We lost our 12 year old miniature doxie, Pumpkin, this past weekend. We had suspected that she had congestive heart failure for 2 months. The night before her passing, she was up all night coughing with a rapid heart beat. My dad took her in the car to the vet (40 mins away). He was petting her all the way. About 15 mins away from the vet, he looked down and she was gone. He drove her home and buried her in the back yard where she loved to play.
We are all so devastated. My step-mom and I haven't stopped crying for three days. When they told me what happened, I was in disbelief. I couldn't believe it.

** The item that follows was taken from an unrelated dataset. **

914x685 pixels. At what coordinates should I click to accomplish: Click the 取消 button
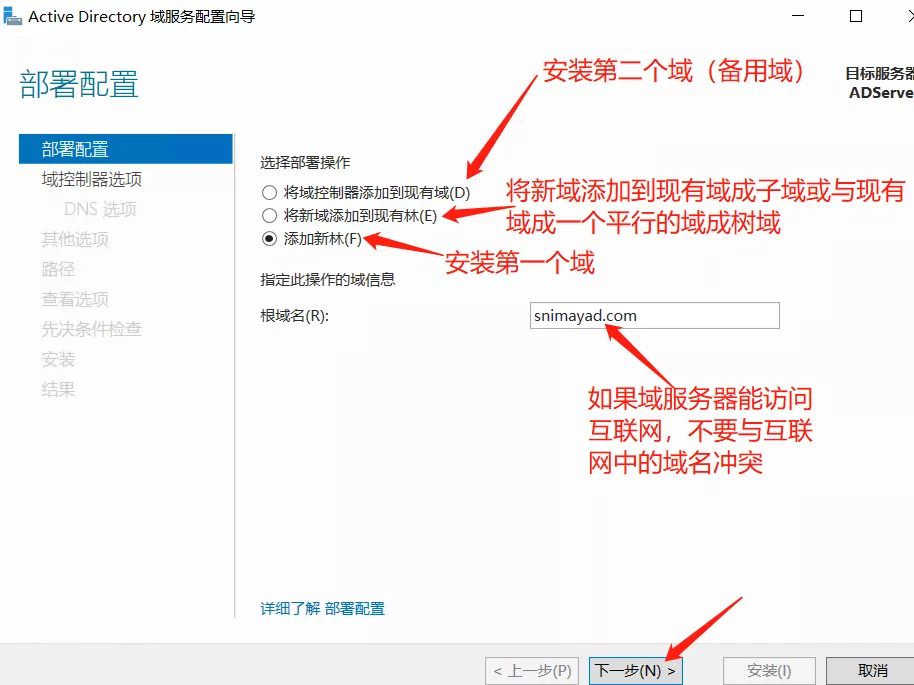872,670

I wanted to go out and dig her up to make sure. She had been my best friend and only pet I have known for 12 years. I am shocked by how upset I am. Nothing has upset me this much - not even when my mom passed away. Sometimes I fear that Pumpkin's spirit is somewhere confused, and lost and missing us. All I want is to hold her and tell her I love her and that everything is OK.
It's so hard when you spend 12 years taking care of your pet, and when they pass, there is nothing you can do about it. I stumbled across this site and the idea of the Rainbow Bridge. I have found some comfort in it. I have never been a religious person to think if there is a heaven or not. This tragedy has devastated me and made me rethink my beliefs. I hope that Pumpkin in there in the meadow waiting for me so that we can be united again.